Jodie Foster revealed that trauma led to her to shelve doing theater not long after a stalker, John Hinckley Jr., looked to impress her by attempting to assassinate then-President Ronald Reagan in 1981.
Foster — in a conversation with Jodie Comer for Interview Magazine — admitted that she dealt with “so much trauma” when she performed in a Yale University production of “Getting Out” around the time of the shooting.
The assassination attempt wounded Reagan and three others including White House press secretary James Brady, who later died of his injuries.
“The play happened in two weekends, and I did the first weekend, and in between the first weekend and the second weekend, John Hinckley shot the president,” the two-time Oscar winner explained.
She referred to the immediate aftermath of the assassination attempt by Hinckley, who was freed from court oversight in 2022, as a “big moment” in her life.
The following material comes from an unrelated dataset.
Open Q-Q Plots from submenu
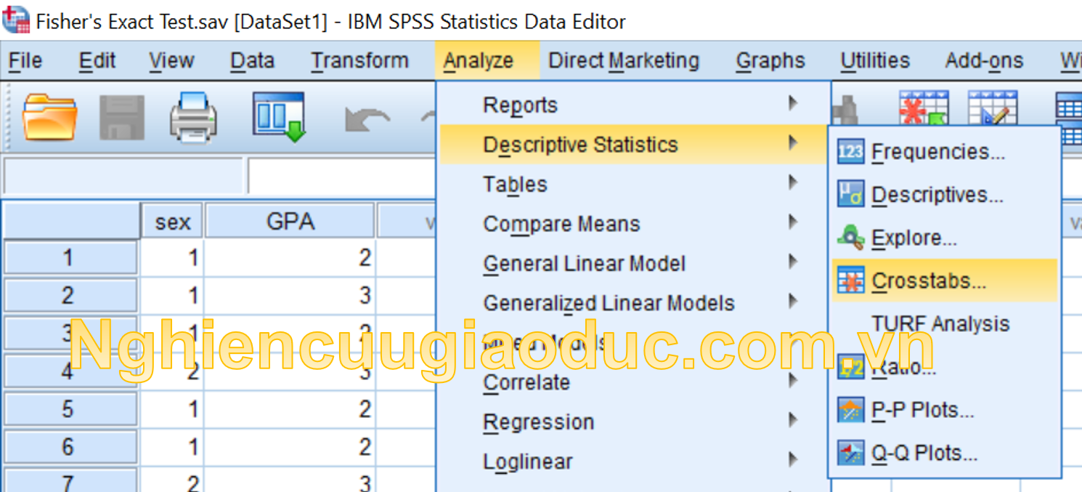(x=924, y=453)
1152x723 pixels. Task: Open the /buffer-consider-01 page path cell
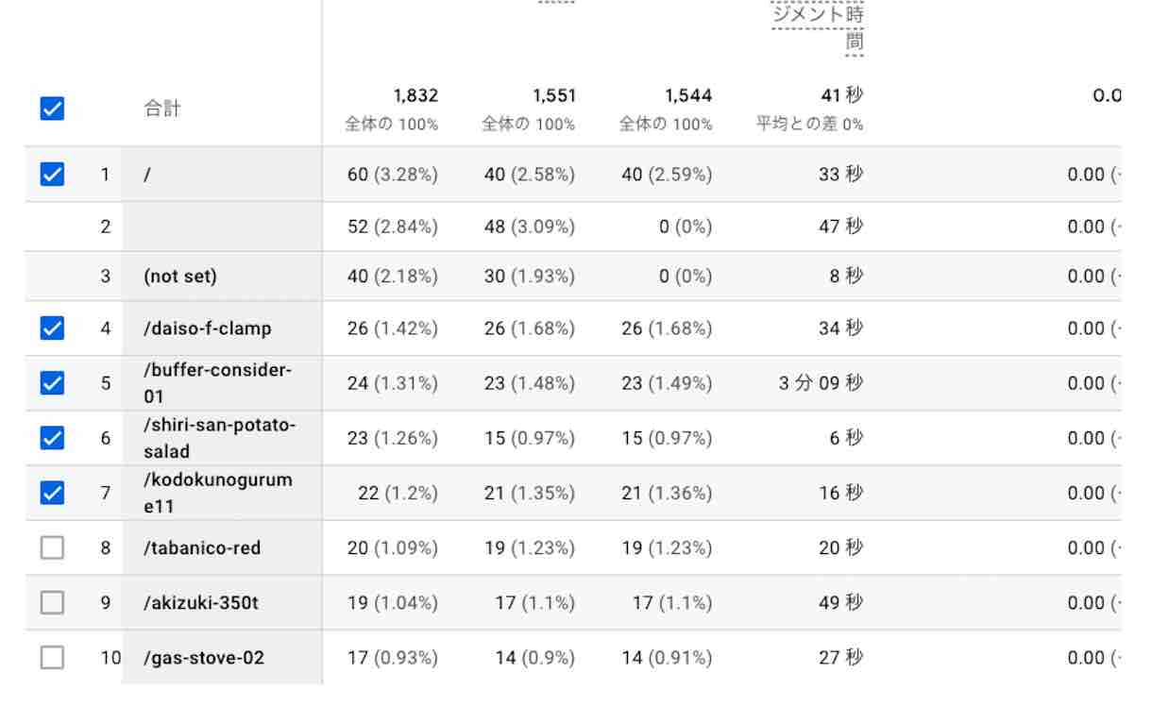coord(217,383)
Foster said the world “fell apart” as she encountered Secret Service members, had bodyguards and “had to be taken to a safe house.”
“I had the dumb idea of ‘the show must go on.’ So I was like, ‘I have to do that second weekend,’” said Foster, who had just turned 18 at the time.
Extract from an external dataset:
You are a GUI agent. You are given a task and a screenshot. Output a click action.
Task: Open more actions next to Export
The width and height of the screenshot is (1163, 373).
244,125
The “Taxi Driver” star, in a 1982 piece for Esquire, wrote that she wasn’t sure who she was “trying to impress” by doing the performances and she previously swore not to do theater during school in order to be “anonymous.”
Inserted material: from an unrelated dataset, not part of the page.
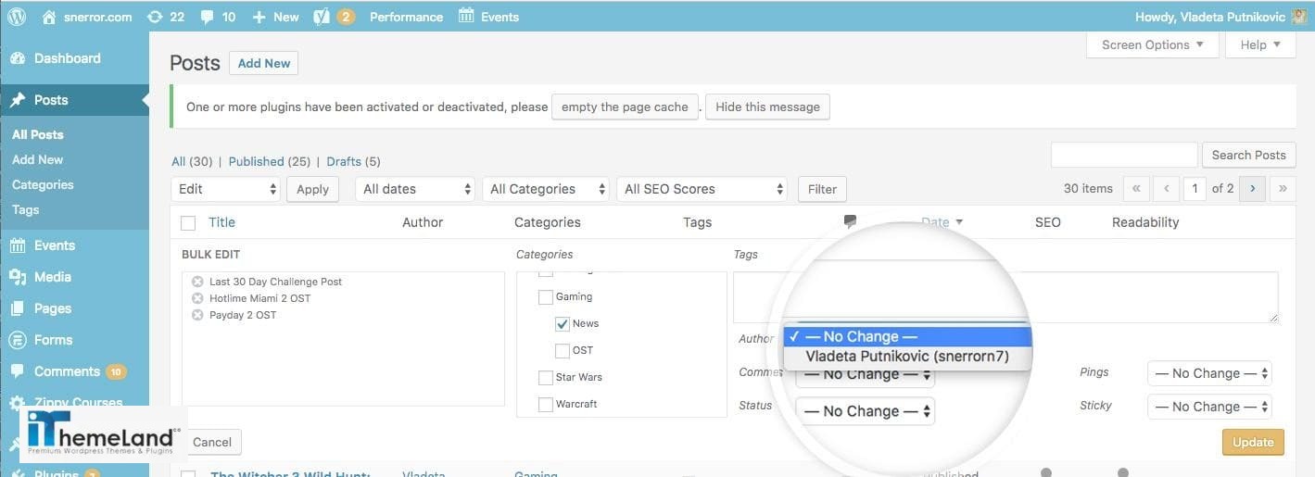1315x477 pixels.
Task: Expand the All SEO Scores dropdown
Action: coord(702,189)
She told Comer that she spotted people and cameras “everywhere” in the crowd before landing her eyes on a man who attended a previous performance.
Foster has previously described the man’s “emotionless stare” at the time and exuding something untrustworthy about him, so she focused her attention on him as she delivered a profane line.
“I decided to, the whole play, yell, ‘Fuck you, motherfucker!’ I just decided that I was going to use this guy,” said Foster, who later learned that the man had a gun, brought it to her performance and would then be “on the run.”
She later added, “I was in a class, and the bodyguard guy came and threw me onto the ground while I was in the class, which was really embarrassing, because there were only 10 people there.”
Edward Richardson, who allegedly wrote to Foster, was arrested with a loaded firearm and later indicted on two counts of threatening Reagan’s life just over a week after Hinckley’s assassination attempt, according to UPI.
Foster described the situation involving the man, who she noted had been released on parole a year after his arrest, as a “traumatic moment.”
“And I’ve never admitted that maybe that has something to do with how I never wanted to do a play again,” she told Comer.